Finance Committee making progress toward goal of zero-per-cent tax increase targets


By Tim Kalinowski on November 26, 2020.

Herald photo by Ian Martens City council's Finance Committee began budget deliberations earlier this week. @IMartensHerald

LETHBRIDGE HERALD

tkalinowski@lethbridgeherald.com

The Finance Committee of city council managed to achieve in its second day of deliberations its $6 million in cost savings to reach its target of a zero-per-cent tax increase to residents in 2021, but still has more work to do to meet its zero-per-cent target for 2022.
Councillors passed a flurry of resolutions on Wednesday from changes to park mowing services, to reductions in hours at the Lethbridge Public Library and Galt Museum and Archives, to reduction in support services such as cleaning for rented park shelters, to cutbacks to seasonal park maintenance operations. A $1-million cut to the policing budget also helped make up a significant portion of the total reductions achieved during Wednesday’s deliberations.
These savings, compounded with the Finance Committee’s decisions on Tuesday which added user fees for the City’s sewer service on private property and other internal pay cuts and administrative savings, helped bring council into its 2021 target range.
Finance Committee members will continue the process of budget deliberations to achieve additional savings for 2022 prior to formal budget adoption at city council on Nov. 30.
Committee chair Deputy Mayor Rob Miyashiro was pleased with the pace councillors were getting through the resolutions to swiftly reach their budget targets.
“We had a great start (Tuesday),” he said. “We set the table. We set the parameters, and we are looking at all the things we certainly need to go through. We had some initiatives we were able to work through.
“I think one of the good things is we have established a process to go through big chunks of the easier ones to do and deliberate on. We were fairly happy about our progress at the end of the day. (On Wednesday) council was saying, ‘Hey, let’s get at it.

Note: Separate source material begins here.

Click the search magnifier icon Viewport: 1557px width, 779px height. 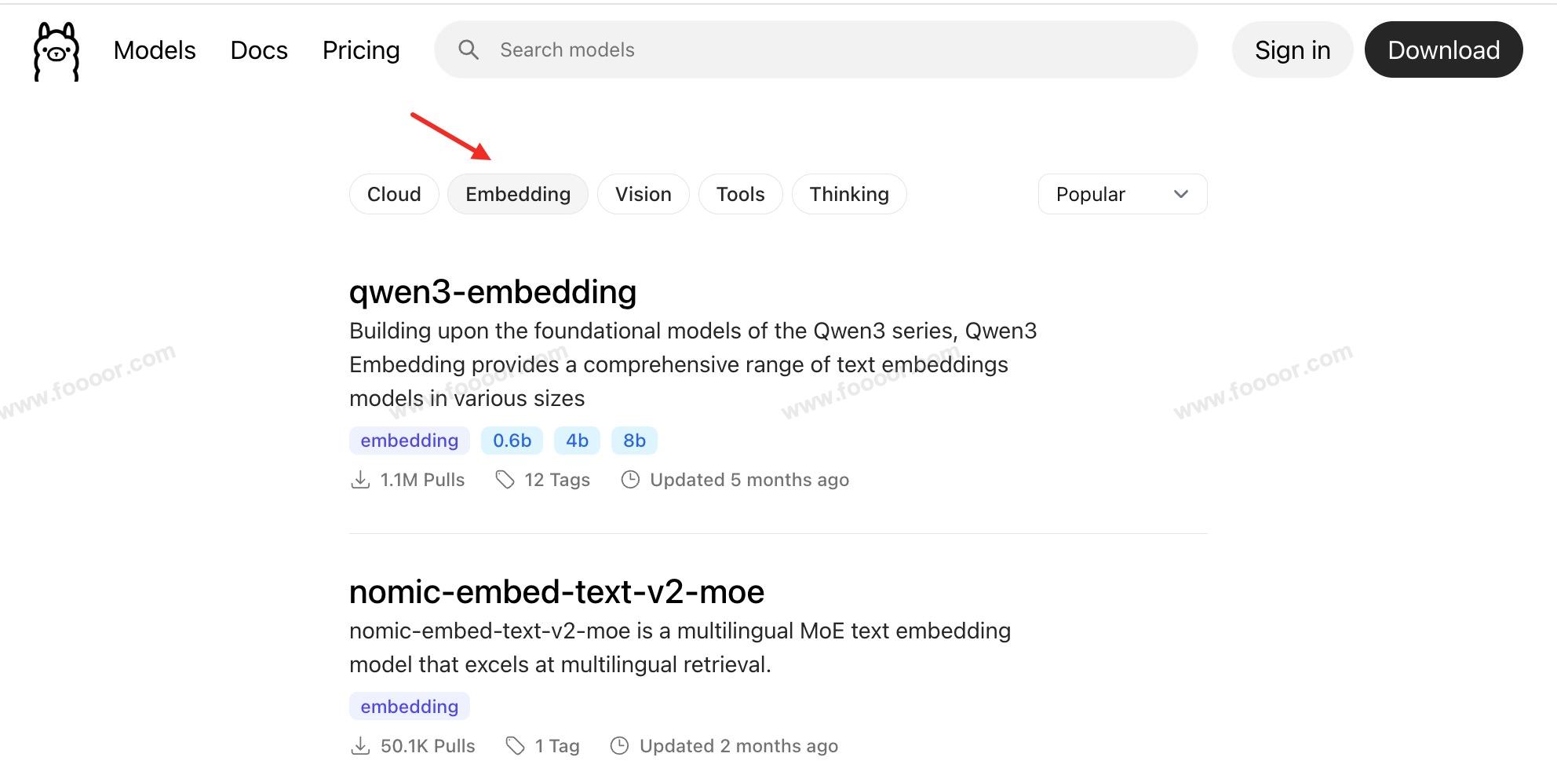[469, 50]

Let’s do it.’ We made some decisions to move big blocks of initiatives around to better deal with them a certain way, and I think council is working well together on this.”
Miyashiro said by Friday he expected Finance Committee would have a good package of recommendations together for city council to ratify which achieves the right balance between maintaining services in the community and delivering the cost cuts needed to deliver on their promise of a zero-per-cent property tax increase to residents.
“We are sitting as Finance Committee today,” he reminded onlookers. “We’re not sitting as city council. So we make this package of recommendations, and council makes the decision. We’re really hoping when we get this together we are going to have a really sound financial package to send to council on Monday.”
Miyashiro emphasized the process would continue until Friday, and the Finance Committee, depending on progress toward its targets, may or may not end up revisiting some of the motions passed earlier in the week at the committee members’ discretion.
“We said we would not put any more pressures on the community, and I think we have already come a long way (in three days) to do that,” he said.
“The target is zero,” Miyashiro emphasized. “The target is not minus. And if we can do that, we have done our job.”